Ähnlich sieht es bei der Deutschen Telekom aus. Sie hält chinesische Ausrüster aus dem Kernnetz heraus. Beim RAN, also dem Antennen-Zugangsnetz setzt die Telekom aber neben Ericsson weiter auf Huawei-Komponenten. Die Begründung: Dort „können 5G-Komponenten nur auf 4G-Komponenten desselben Herstellers aufgesetzt werden“. An den politischen Spekulationen um einen Rausschmiss von Huawei-Komponenten aus bestehenden Netzen „beteiligt sich die Telekom jedoch nicht“.

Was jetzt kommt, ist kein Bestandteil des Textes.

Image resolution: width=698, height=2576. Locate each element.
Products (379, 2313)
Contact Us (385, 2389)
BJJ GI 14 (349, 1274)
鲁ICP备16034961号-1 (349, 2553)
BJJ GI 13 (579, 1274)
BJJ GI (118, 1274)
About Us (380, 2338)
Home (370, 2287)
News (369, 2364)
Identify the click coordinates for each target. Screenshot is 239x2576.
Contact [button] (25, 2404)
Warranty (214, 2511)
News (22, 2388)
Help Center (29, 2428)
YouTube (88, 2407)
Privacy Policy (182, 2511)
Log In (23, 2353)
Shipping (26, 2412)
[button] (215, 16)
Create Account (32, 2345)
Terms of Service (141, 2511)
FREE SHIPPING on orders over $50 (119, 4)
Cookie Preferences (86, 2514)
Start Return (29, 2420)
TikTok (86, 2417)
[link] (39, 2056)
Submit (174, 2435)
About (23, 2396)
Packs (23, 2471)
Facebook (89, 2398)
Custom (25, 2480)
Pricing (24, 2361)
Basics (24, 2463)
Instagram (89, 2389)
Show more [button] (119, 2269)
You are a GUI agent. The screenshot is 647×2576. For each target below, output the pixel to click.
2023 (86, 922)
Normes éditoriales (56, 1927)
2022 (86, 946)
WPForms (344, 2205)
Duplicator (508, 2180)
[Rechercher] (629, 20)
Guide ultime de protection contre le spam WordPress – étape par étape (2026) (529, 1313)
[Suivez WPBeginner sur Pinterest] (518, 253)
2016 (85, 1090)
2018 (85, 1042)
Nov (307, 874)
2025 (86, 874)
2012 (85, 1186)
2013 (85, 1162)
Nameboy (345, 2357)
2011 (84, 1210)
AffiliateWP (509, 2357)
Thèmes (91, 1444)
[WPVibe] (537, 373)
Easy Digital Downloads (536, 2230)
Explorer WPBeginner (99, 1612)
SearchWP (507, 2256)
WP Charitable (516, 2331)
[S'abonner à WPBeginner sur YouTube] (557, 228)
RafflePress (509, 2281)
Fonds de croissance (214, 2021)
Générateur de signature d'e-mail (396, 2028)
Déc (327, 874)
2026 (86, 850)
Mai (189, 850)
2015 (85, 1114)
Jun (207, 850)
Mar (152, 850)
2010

Bundesinnenministerium rudert zurück
Das Bundesinnenministerium ist derweil zurückgerudert: „Im BMI gibt es derzeit keine Überlegungen oder Vorbereitungen für eine Untersagung des weiteren Einsatzes kritischer Komponenten bestimmter Hersteller (sog. ex post-Untersagung nach § 9b Abs. 4 BSIG)“. Man könne die aktuellen Berichte des Handelsblattes nicht bestätigen, so ein Sprecher gegenüber dem Tagesspiegel.
Auf die zum Teil derben Aussagen des FDP-Fraktionsvize Konstantin Kuhle gegenüber dem Handelsblatt: „Es wäre weltfremd und naiv, die geopolitische Bedeutung der Aktivitäten Huaweis in Deutschland für den Einfluss Chinas nicht zu erkennen“, reagierte weder die Deutsche Telekom noch Vodafone oder Telefónica.